Within the pure string question, which is unsafe, each single bit is being handed into the database as-is.

So a hacker would possibly cross an prolonged SQL question string, as beforehand talked about, to get an inventory of all consumer information so they may both promote or delete (no matter they fancy).

Within the revised SQL question, the second argument is dynamic (since Rails will “escape” it) and will not go immediately into the database earlier than being sanitized by Rails. This incapacitates any malicious makes an attempt by a hacker to entry the database by way of question strings.

Authorization and Entry Vulnerabilities

Authenticating a consumer is solely checking whether or not the consumer that’s making a request is logged in. Authorization is offering one other layer of knowledge entry safety.

Authorizing a consumer means offering solely a sure degree of entry to options relying on what class of consumer is making such requests.

As an example, message exchanges between two customers ought to be made personal between them. Subsequently, an authorization system ought to be in place that may examine whether or not an app consumer attempting to entry dialog information is a participant in that dialog.

I listed this vulnerability final as a result of it may be triggered extra by architectural selections than code. There are specific greatest practices that we are able to make use of to make sure our API has a high-quality authorization system. However in all probability the best architectural measure is offering the least entry by default.

For instance, the one default entry all customers ought to have is their very own information.
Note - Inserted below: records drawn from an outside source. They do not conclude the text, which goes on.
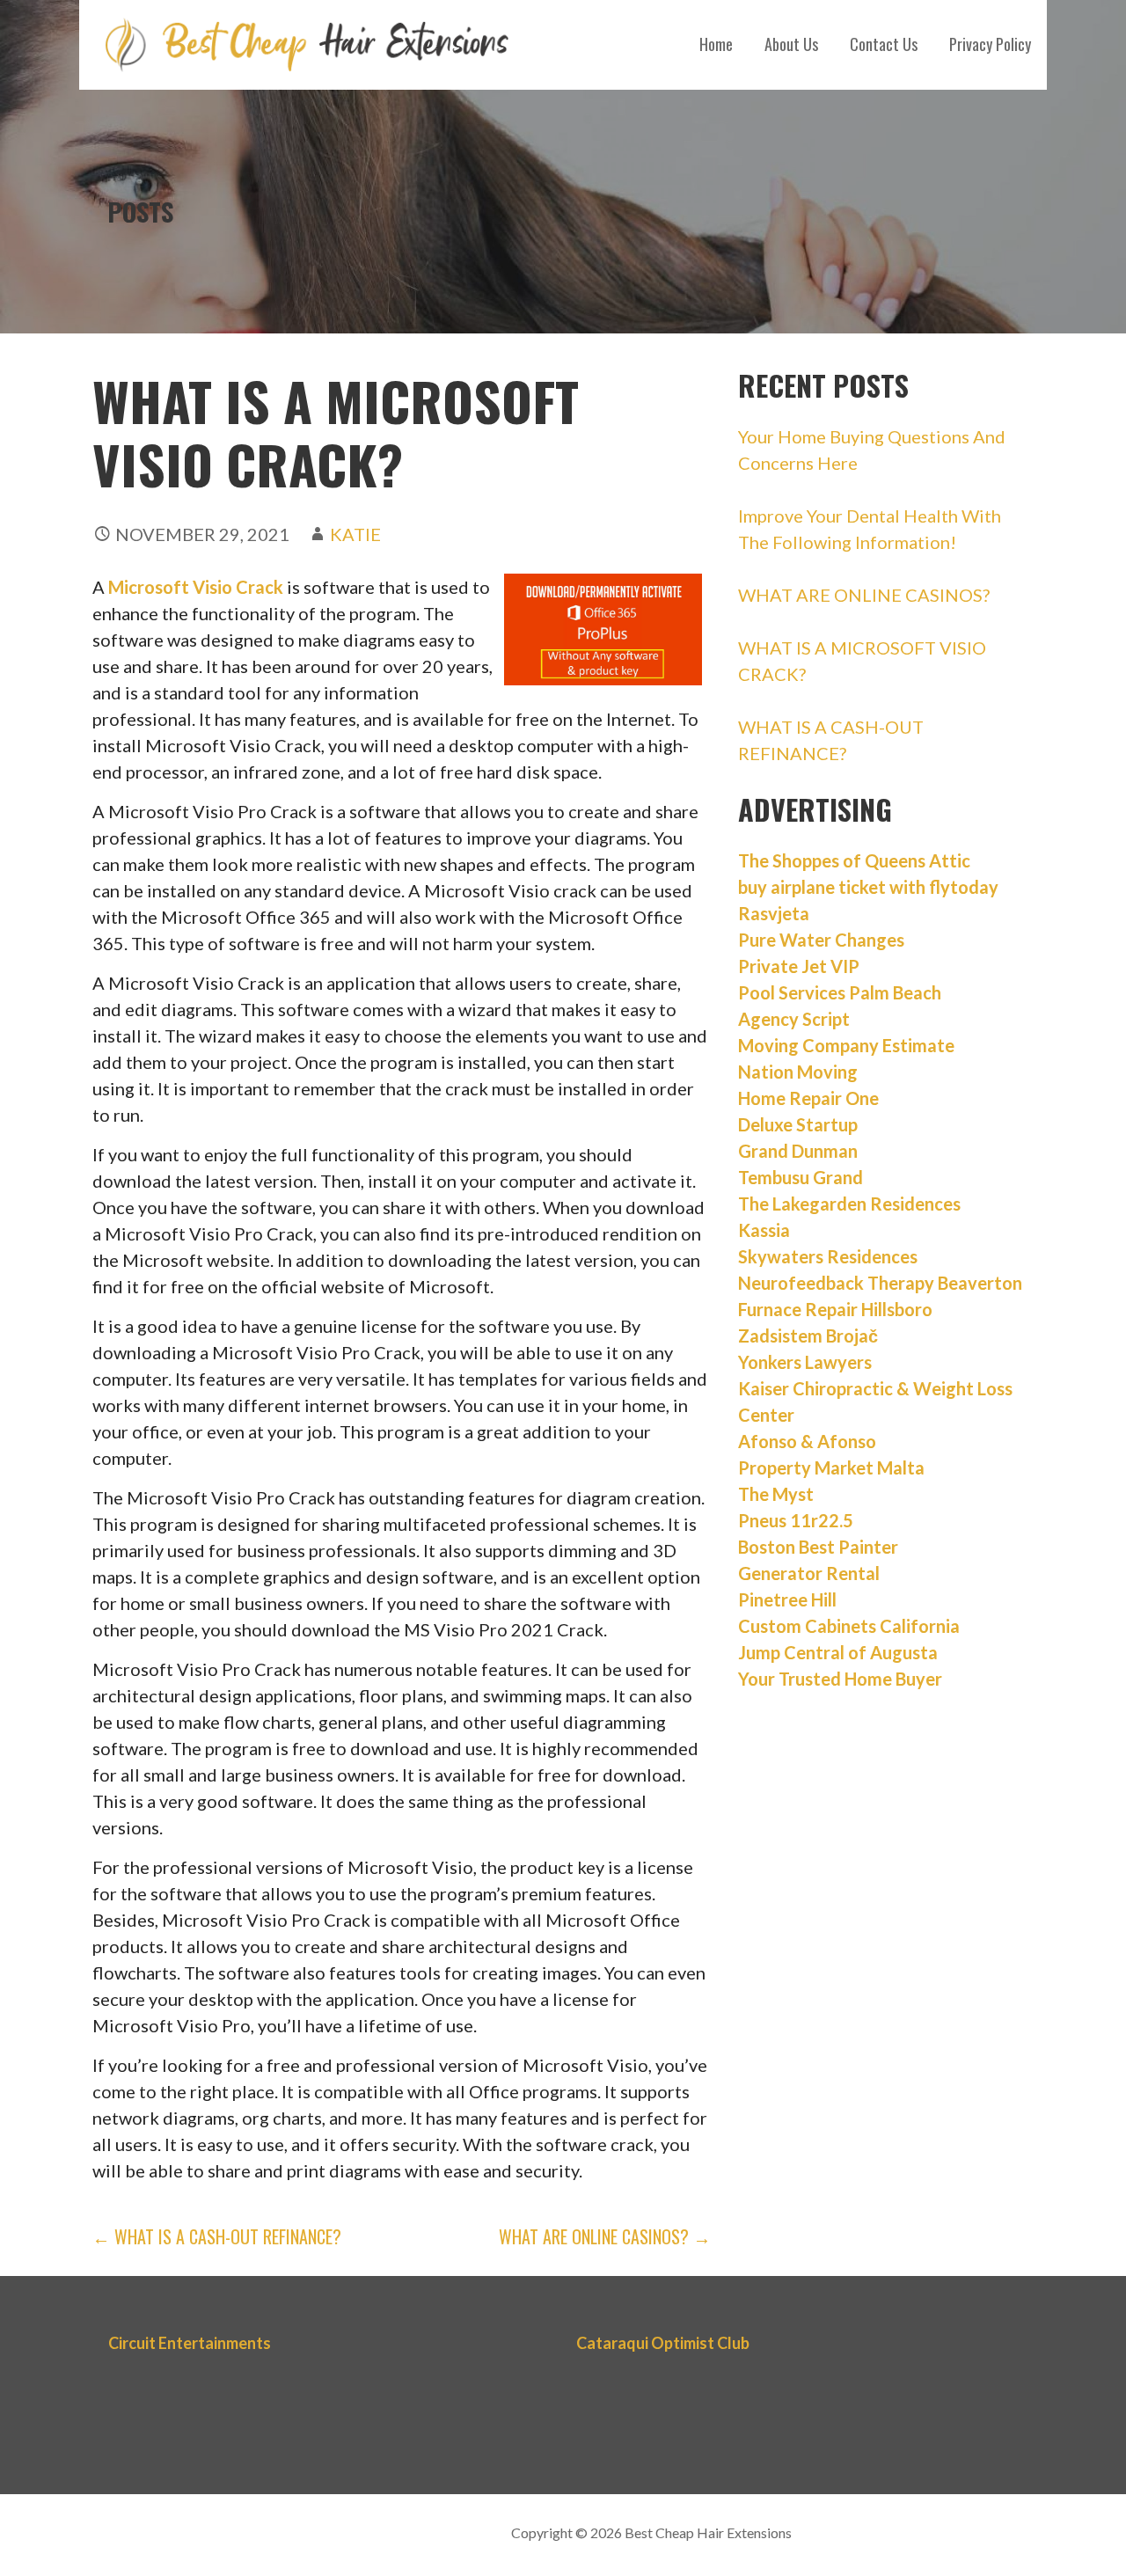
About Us (791, 44)
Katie (355, 534)
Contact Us (884, 44)
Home (716, 44)
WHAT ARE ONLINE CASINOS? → (605, 2236)
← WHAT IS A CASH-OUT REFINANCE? (216, 2236)
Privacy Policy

Because the consumer is given extra privileges (i.e after they change into directors) that is the time they’re additionally supplied entry to extra data or options.

Utilizing `pundit` gem

Luckily, as Rails builders we are able to use `pundit`. Pundit permits us to simply create “insurance policies” that prohibit the sorts of requests customers could make relying on sure mannequin attributes.

For extra superior insurance policies the developer can merely create new courses. The ensuing insurance policies are additionally very simply examined.


There are a thousand kinds of vulnerabilities any undertaking can have. The entire three I listed below are simply detected. However there are a whole lot extra which might be as a result of kinds of dependencies we set up into our tasks.

Fortunately for us if we’re pushing our code to Github we are going to get notices ought to any vulnerability be detected in any of our code’s dependencies.

e're pushing our code to Github we will get notices should any vulnerability be detected in any of our code's dependencies.

What’s much more fascinating is that Github already offers us with the answer:

What's even more fascinating is that Github already provides us with the followng solution:

The primary message I want to impart on this article is for us builders to begin turning into extra security-oriented, from staying on high of Github safety updates to programming language vulnerabilities.

The sphere of safety could also be a wholly new self-discipline altogether for many of us however we do not have to be consultants to have the ability to construct safe apps.